The uber-specialist’s opinion from his report dated 11 January 2019:

HISTORY
[deleted in the interests of brevity]

PERSONAL HISTORY
[deleted in the interests of brevity]

PHYSICAL EXAMINATION
[deleted in the interests of brevity]

DOCUMENTATION
[deleted in the interests of brevity]

OPINION

Mr McKenzie was a well-groomed, intelligent man, who presented his case in a very simple and unembellished fashion. It was Mr McKenzie whobrought his health status to the attention of CASA and it does appear that CASA has overreacted, although it has gone to the length of contacting Professor Mark Stoodley for an independent opinion and has reviewed the literature.

The report from Professor Stoodley is a typical response in an area that is essentially an evidence vacuum. The opinions provided, and also those relied upon by CASA, are based on very small sample studies and do nothing to look for bias or scientific rigour.

The risks that are posed by Mr McKenzie were serious and significant, prior to intervention and, subsequent to intervention all the available material, would indicate complete resolution of the problem. This does not negate the potential for recurrence but it must be accepted that what Mr McKenzie presents was asymptomatic, in the first place, and it is unclear how many other pilots have similar issues that are asymptomatic and diagnosed coincidentally. It is also questionable how many other pilots would show as much integrity and honesty as was the case with Mr McKenzie who brought his health status to the attention of CASA.

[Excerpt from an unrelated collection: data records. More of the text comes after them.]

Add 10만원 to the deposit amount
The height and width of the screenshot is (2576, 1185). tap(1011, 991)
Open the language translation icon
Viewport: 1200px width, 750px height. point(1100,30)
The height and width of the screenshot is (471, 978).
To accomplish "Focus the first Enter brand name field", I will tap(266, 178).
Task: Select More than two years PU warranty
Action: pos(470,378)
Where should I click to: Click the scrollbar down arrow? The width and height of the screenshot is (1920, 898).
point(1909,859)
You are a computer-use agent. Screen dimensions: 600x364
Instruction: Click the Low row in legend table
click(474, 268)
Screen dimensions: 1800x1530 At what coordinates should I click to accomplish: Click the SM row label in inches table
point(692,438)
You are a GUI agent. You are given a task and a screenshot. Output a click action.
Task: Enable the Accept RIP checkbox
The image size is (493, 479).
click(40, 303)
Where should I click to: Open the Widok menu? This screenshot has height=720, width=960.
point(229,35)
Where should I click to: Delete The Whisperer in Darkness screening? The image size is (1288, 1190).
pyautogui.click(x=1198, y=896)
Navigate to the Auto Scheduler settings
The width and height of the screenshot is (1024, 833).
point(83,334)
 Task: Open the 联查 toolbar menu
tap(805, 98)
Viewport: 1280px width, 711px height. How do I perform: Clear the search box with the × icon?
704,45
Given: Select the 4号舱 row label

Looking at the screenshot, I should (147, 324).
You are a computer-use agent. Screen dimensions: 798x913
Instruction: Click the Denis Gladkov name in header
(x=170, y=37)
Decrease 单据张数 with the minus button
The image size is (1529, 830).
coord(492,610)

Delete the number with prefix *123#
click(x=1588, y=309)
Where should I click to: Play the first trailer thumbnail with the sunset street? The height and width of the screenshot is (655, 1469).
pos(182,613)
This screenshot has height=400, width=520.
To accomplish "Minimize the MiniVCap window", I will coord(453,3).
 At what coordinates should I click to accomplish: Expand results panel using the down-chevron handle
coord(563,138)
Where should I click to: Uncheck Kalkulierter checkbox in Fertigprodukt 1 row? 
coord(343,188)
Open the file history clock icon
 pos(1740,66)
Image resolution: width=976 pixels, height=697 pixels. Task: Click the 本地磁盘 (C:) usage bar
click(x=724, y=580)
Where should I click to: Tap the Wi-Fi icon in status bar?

A totally arbitrary figure of one year has been imposed as the time for follow-up and follow-up investigation. Mr McKenzie had follow-up investigation much earlier at 3 months after the procedure, and I have no doubt would be happy to undergo further MRA investigations, on a more regular basis, if that were sufficient to convince CASA of his bona fide commitment to ensure both his own health and air traffic safety.

To impose arbitrary, essentially non-scientific qualifications on fitness to fly, appears contradictory to CASA’s commitment to impose rigorous scientific techniques to its assessment of pilots.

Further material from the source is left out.